> _Given records_
══════════

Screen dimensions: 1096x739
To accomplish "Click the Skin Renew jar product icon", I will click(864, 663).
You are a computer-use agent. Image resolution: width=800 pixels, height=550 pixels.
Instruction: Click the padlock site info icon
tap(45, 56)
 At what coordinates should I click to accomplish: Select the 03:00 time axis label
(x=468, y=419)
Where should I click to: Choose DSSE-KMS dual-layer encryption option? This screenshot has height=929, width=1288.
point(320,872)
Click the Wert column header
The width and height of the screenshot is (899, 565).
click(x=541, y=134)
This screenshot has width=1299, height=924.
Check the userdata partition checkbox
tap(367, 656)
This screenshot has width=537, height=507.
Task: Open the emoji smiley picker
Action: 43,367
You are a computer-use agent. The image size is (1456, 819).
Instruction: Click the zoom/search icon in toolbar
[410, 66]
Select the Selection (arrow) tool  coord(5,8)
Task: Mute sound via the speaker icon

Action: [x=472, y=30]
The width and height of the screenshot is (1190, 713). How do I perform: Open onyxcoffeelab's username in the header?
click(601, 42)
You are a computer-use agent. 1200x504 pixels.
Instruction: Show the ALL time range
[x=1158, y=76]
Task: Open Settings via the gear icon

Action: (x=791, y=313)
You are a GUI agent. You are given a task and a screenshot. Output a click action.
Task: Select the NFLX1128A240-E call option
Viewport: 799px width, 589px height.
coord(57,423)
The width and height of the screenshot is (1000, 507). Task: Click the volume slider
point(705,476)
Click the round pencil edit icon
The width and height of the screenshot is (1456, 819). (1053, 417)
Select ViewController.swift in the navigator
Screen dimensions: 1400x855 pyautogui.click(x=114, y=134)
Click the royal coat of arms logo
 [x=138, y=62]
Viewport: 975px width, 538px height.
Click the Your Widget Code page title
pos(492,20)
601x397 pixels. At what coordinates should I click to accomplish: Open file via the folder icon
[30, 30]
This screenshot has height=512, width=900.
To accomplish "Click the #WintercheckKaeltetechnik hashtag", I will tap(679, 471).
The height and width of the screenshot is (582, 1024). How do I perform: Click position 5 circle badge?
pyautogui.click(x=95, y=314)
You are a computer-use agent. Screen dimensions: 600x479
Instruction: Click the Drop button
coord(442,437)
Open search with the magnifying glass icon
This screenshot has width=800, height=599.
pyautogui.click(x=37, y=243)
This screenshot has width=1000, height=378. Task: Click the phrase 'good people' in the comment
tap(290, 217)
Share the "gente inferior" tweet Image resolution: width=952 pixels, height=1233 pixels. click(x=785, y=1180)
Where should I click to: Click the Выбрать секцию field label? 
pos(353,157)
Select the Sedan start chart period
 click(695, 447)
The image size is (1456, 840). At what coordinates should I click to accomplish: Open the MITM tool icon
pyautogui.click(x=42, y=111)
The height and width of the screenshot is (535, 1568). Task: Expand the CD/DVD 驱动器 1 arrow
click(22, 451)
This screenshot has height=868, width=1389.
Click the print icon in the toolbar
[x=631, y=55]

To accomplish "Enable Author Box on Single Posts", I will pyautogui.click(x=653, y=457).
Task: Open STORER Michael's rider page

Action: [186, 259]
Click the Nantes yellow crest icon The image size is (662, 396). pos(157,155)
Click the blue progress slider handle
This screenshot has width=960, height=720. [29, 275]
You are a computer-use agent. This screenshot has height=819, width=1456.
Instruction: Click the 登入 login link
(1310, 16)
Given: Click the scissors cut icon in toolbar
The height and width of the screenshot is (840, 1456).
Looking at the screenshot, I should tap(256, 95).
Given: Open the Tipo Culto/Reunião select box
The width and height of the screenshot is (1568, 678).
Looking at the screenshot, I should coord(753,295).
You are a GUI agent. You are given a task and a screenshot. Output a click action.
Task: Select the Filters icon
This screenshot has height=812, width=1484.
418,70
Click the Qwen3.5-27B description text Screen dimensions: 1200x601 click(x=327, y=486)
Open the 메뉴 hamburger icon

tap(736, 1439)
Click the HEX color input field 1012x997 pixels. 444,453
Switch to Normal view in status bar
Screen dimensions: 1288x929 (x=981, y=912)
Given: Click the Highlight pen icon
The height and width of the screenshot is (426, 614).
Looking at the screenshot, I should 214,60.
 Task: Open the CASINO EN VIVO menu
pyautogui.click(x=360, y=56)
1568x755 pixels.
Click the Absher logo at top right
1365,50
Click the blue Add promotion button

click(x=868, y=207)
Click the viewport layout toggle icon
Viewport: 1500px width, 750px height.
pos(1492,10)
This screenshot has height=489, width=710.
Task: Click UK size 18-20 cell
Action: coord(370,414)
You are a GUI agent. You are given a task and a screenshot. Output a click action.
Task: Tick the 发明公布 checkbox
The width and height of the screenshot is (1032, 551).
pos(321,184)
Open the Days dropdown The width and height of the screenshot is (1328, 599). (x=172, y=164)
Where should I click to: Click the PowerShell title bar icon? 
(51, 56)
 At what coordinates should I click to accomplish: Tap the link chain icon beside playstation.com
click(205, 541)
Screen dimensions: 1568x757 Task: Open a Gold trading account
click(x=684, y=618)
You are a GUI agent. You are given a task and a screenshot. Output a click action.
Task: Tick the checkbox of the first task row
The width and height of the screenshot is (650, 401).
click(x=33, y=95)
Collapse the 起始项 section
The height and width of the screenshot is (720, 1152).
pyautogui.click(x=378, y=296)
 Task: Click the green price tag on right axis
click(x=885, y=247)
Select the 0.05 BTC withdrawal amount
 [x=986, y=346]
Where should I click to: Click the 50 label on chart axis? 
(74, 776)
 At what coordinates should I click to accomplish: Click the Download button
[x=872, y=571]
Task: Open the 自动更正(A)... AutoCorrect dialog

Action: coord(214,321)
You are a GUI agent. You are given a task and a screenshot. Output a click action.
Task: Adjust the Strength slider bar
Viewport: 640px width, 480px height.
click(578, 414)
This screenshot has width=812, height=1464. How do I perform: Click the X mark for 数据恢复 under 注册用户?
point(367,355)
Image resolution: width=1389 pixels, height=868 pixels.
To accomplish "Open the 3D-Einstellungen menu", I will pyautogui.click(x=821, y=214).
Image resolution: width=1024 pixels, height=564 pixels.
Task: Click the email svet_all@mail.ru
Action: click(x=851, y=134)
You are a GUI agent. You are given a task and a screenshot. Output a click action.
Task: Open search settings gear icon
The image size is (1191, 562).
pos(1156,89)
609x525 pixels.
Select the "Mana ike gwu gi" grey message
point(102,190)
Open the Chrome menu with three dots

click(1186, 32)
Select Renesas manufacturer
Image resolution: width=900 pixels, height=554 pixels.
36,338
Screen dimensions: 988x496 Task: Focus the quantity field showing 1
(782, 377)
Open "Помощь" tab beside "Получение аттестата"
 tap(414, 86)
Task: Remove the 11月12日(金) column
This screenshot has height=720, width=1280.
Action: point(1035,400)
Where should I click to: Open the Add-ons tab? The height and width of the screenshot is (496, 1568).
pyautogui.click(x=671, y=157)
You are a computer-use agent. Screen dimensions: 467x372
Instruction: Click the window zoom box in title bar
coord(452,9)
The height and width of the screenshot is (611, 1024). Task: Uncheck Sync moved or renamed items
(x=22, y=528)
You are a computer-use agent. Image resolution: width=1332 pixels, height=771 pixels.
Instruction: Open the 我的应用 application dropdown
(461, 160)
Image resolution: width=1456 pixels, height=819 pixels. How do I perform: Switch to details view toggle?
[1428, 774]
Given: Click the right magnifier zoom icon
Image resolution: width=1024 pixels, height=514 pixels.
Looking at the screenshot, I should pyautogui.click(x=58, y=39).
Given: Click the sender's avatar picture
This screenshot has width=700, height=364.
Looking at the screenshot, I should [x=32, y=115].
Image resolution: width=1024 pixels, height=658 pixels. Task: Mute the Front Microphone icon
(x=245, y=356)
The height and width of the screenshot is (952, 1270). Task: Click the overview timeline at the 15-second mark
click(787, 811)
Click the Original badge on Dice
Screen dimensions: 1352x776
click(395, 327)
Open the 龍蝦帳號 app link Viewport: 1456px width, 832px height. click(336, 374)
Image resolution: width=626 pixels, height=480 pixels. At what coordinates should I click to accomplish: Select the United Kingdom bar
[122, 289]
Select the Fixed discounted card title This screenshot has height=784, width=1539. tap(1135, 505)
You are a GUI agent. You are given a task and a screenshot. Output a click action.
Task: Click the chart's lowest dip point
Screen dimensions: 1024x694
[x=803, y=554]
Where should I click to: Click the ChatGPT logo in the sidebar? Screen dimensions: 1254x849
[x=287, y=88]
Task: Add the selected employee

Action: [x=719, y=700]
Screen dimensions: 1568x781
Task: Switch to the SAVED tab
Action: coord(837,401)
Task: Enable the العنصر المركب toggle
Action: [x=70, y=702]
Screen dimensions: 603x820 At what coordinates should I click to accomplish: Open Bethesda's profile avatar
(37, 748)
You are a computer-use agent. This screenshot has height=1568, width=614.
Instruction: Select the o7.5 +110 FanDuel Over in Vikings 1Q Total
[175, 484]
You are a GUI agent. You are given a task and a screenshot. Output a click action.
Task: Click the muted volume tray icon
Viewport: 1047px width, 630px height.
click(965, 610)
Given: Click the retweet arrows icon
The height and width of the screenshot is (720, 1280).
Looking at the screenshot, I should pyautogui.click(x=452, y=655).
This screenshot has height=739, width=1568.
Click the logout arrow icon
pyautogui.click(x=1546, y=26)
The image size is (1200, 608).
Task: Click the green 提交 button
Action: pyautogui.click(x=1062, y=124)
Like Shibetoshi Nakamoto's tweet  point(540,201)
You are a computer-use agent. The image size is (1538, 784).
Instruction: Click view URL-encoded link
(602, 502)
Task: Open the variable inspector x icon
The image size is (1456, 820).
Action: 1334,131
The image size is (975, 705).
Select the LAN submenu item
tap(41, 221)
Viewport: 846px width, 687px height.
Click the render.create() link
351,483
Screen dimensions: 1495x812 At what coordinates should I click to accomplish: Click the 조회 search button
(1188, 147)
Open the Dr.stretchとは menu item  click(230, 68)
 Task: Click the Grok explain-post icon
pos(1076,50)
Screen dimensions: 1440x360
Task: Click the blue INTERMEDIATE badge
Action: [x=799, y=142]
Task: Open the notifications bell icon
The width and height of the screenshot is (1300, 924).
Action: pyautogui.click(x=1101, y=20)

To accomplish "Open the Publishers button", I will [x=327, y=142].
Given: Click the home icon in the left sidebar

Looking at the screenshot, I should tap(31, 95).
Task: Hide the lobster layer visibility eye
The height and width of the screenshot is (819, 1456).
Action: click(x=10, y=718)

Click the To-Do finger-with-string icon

══════════

> _Written task_
Rewrite the part of the rows above that opens with the line containing "Task: Mute sound via the speaker icon" and closes with the line containing "The width and height of the screenshot is (1456, 819).", replacing "Instruction" with "Command" and leaving everything else unchanged.

> _Exercise response_
Task: Mute sound via the speaker icon

Action: [x=472, y=30]
The width and height of the screenshot is (1190, 713). How do I perform: Open onyxcoffeelab's username in the header?
click(601, 42)
You are a computer-use agent. 1200x504 pixels.
Command: Show the ALL time range
[x=1158, y=76]
Task: Open Settings via the gear icon

Action: (x=791, y=313)
You are a GUI agent. You are given a task and a screenshot. Output a click action.
Task: Select the NFLX1128A240-E call option
Viewport: 799px width, 589px height.
coord(57,423)
The width and height of the screenshot is (1000, 507). Task: Click the volume slider
point(705,476)
Click the round pencil edit icon
The width and height of the screenshot is (1456, 819). (1053, 417)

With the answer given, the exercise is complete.